DATA LISTING start

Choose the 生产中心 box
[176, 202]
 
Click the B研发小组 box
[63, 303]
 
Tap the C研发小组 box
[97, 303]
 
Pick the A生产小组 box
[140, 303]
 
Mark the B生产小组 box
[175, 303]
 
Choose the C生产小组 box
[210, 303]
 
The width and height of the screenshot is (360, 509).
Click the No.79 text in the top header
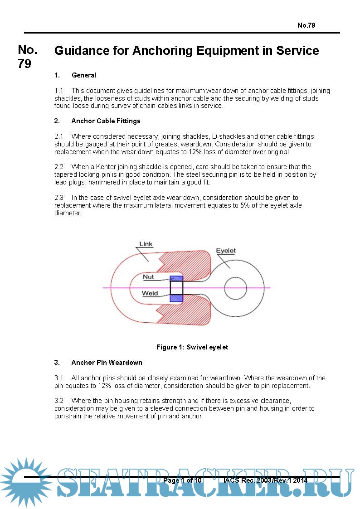coord(306,25)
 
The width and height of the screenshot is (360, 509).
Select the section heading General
coord(84,75)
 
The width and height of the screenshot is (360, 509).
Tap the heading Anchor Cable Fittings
coord(106,121)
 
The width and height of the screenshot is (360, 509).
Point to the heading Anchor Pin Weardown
coord(107,363)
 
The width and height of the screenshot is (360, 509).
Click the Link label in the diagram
coord(146,244)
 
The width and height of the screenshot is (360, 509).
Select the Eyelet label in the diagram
coord(225,251)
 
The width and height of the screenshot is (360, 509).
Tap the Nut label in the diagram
coord(148,276)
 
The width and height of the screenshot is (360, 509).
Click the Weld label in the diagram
coord(150,293)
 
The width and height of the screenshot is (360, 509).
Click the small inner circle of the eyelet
coord(235,288)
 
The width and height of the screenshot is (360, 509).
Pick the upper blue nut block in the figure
coord(176,278)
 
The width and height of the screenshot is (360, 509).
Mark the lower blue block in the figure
coord(176,298)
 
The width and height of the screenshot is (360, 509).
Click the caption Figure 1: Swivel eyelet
coord(192,347)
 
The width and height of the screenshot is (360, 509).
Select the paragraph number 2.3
coord(59,198)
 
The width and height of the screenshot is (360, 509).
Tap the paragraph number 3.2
coord(59,401)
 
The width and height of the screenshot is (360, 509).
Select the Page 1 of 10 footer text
coord(182,480)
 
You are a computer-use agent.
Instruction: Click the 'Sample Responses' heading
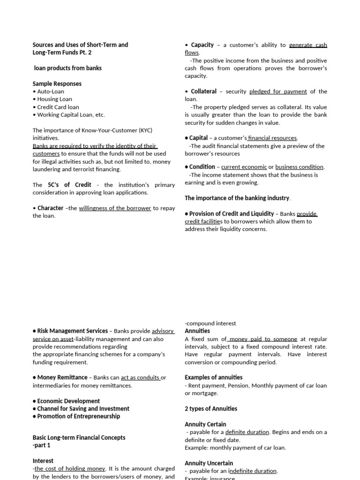(x=57, y=83)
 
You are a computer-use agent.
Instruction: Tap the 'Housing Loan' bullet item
(x=54, y=99)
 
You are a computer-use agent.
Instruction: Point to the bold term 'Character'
(x=50, y=208)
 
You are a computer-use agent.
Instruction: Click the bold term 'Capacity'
(x=202, y=45)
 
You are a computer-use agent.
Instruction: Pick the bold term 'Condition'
(x=202, y=166)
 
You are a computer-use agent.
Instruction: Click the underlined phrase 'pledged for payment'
(x=278, y=91)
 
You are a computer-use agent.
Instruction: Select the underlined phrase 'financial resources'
(x=273, y=138)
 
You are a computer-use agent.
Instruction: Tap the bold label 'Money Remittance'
(x=62, y=377)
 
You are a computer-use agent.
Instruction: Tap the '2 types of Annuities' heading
(x=211, y=409)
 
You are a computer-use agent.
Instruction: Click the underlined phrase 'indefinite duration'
(x=253, y=471)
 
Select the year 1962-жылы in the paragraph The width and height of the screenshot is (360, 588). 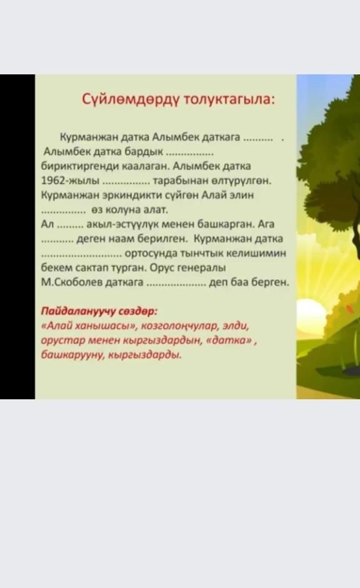pyautogui.click(x=70, y=181)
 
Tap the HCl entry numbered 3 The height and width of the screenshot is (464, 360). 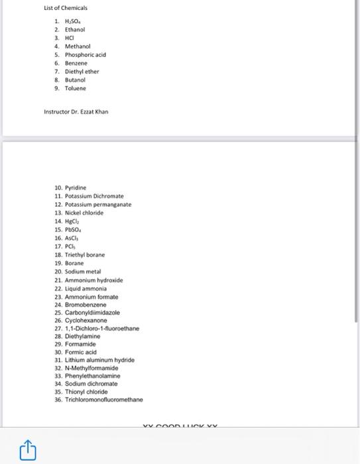70,38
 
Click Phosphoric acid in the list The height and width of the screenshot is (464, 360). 85,54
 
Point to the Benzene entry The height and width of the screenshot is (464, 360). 76,63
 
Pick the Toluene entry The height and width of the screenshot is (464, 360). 76,87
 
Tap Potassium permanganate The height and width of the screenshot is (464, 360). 98,205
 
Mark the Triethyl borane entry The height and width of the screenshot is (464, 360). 85,255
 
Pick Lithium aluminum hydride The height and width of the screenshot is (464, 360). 100,359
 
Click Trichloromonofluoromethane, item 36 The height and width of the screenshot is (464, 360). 104,400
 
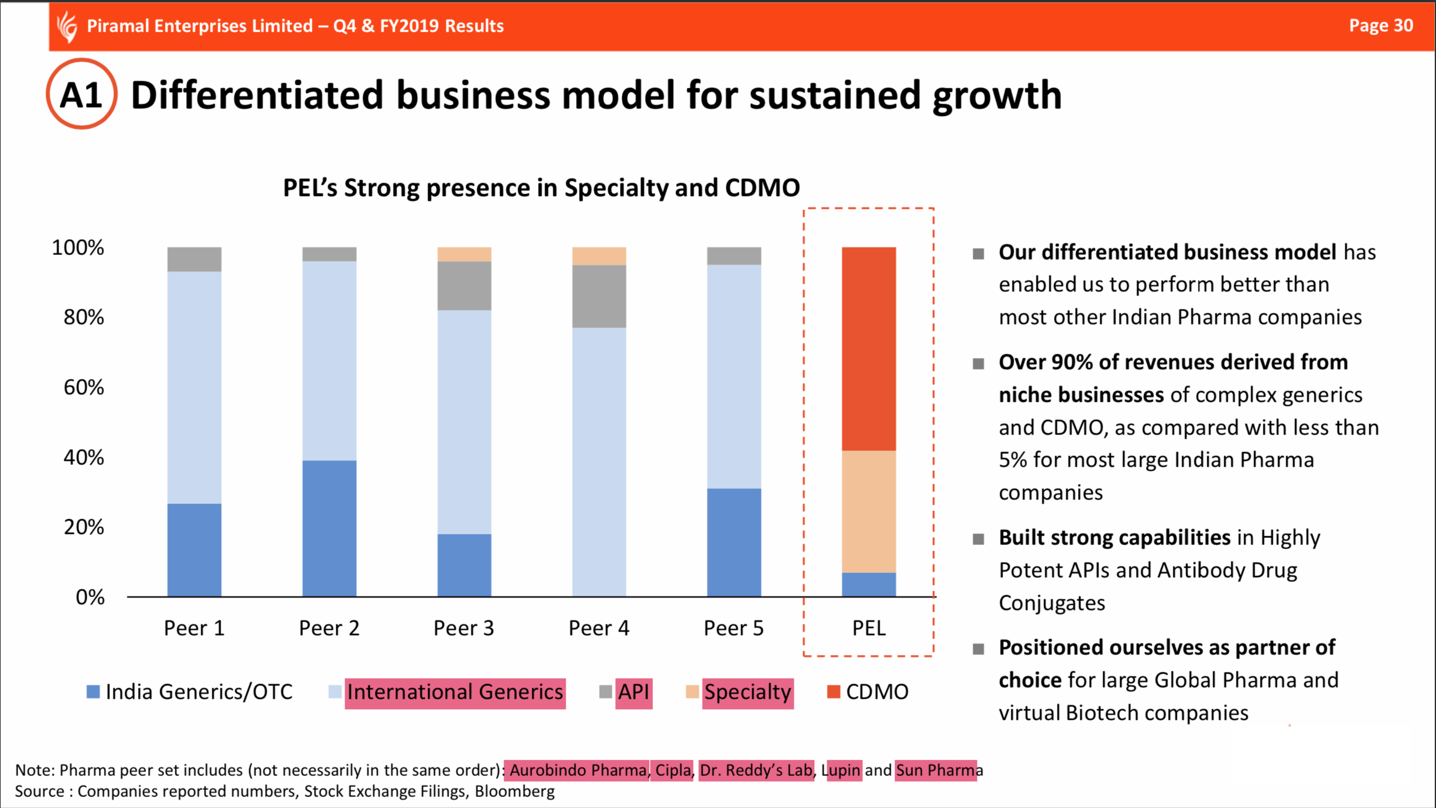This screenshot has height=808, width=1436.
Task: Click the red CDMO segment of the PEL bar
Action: click(869, 348)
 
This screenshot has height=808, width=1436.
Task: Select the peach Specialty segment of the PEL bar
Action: click(869, 511)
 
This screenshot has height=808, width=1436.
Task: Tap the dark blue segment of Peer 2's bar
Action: click(329, 528)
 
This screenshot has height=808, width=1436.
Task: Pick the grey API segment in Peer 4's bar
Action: click(599, 296)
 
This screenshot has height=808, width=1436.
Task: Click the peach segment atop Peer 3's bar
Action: click(464, 254)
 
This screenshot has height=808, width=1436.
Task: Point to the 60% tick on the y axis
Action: click(84, 387)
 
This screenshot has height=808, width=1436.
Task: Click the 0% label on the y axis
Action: click(90, 597)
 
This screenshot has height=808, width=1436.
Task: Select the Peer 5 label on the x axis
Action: click(734, 628)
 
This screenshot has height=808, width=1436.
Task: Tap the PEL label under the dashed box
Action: click(869, 628)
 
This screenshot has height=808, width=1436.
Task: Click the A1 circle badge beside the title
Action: click(81, 94)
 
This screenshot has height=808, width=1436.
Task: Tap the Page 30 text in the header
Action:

DATA LISTING end

EXERCISE BRIEF
Rewrite the entries from the line containing "Pick the A生产小组 box" through the line containing "coord(306,25)", both included, putting "field" wherever "box" appears and leaving everything else unchanged. Leave the pictures out of your output.

PROBLEM SOLUTION
Pick the A生产小组 field
[140, 303]
 
Mark the B生产小组 field
[175, 303]
 
Choose the C生产小组 field
[210, 303]
 
The width and height of the screenshot is (360, 509).
Click the No.79 text in the top header
coord(306,25)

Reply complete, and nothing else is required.